Friday, March 12th 2021
AMD Fixes Intermittent USB Connectivity Issues on 500 Series Chipsets, BIOS Update Arrives in April
AMD has four weeks ago acknowledged that there was a problem with 500 series motherboard chipsets. The problem has occurred with a few chipset functions like USB connectivity, USB 2.0 audio crackling (e.g. DAC/AMP combos), and USB/PCIe Gen 4 exclusion. To fix these problems, consumers were forced to either put up with problems or lower the PCIe standard from Gen 4 to Gen 3 and switch USB protocol revision from 3.0 to 2.0. This of course wasn't the ideal solution, especially for bandwidth-heavy applications. Users have submitted many reports to AMD, and the company appears to have found a root cause of these issues. AMD has published a Reddit thread, that reports that the company found a solution to the problem and that we are going to see a fix for it in a form in AGESA BIOS update.
Source:
AMD Subreddit
AMD RedditAMD has prepared AGESA 1.2.0.2 to deploy this update, and we plan to distribute 1.2.0.2 to our motherboard partners for integration in about a week. Customers can expect downloadable BIOSes containing AGESA 1.2.0.2 to begin with beta updates in early April. The exact update schedule for your system will depend on the test and implementation schedule for your vendor and specific motherboard model. If you continue to experience intermittent USB connectivity issues after updating your system to AGESA 1.2.0.2, we encourage you to download the standalone AMD Bug Report Tool and open a ticket with AMD Customer Support.

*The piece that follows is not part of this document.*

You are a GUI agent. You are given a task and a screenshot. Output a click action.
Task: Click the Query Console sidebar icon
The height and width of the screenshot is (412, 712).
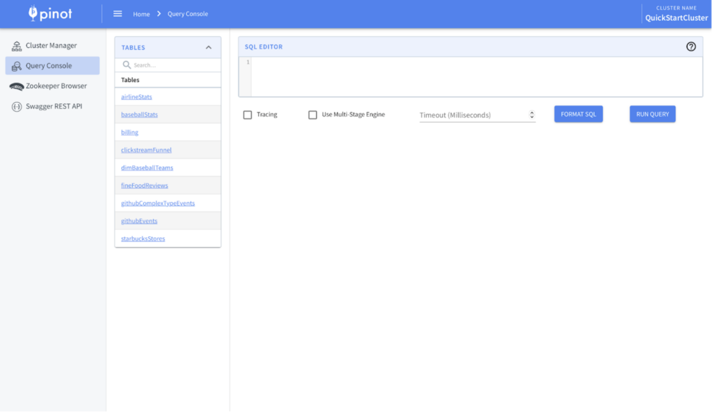[17, 66]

107 Comments on AMD Fixes Intermittent USB Connectivity Issues on 500 Series Chipsets, BIOS Update Arrives in April
Or i820 and the MTH issue which led to a market wide recall of all the chips and boards using it.
Or i850s PCI write delay issue that limited bus bandwidth, or i850's RDRAM null cycle issue where it would prematurely terminate IIO to RDRAM and cause the whole system to lock up.
Or Northwood and the entire SNDS debacle. $400 CPUs falling like flies left and right.
Or how about Mobile 965 Express's IGPU issues.
Or H67/P67's Rev.B SATAII PLL defect?
Maybe want an asterisk on the "always" in your statement there. :)
I mean, it's just dumb to defend any company that sells you products, as there's no such thing as a flawless, faultless, perfect product, even less so when it come to technology.
That said, AMD should really spend a bit more time on getting their platforms ready before they launch them. Hopefully that'll happen with the move to AM5, as they should have a bit more money in their coffers now.
Certainly, and don't confuse that list as defense of AMD. It's entirely to demonstrate Intel's capability to make mistakes. Most recently on that list I could add all the Spectre/Meltdown and now the new ring bus security exploits but honestly those should be fresh in everyone's mind.
Had ZEN2 + B550 for 6 months running PCIe 4.0 graphics, 3200MT XMP had no USB issues. Always on the latest AGESA code.
Since ZEN3 has the same I/O die as ZEN2 I guessing there are a lot of dudes running unstable infinity fabrics and get all sort of anomalies... One of our biggest hardware forums has many ZEN3 owners and there weren't many USB stability complaints or I can't find them... A quick search there from 10.000 comments for "USB" only brings up 71 hits and only one of those had USB2.0 ports going completely inert after flashing a beta ASUS BIOS before it got pulled.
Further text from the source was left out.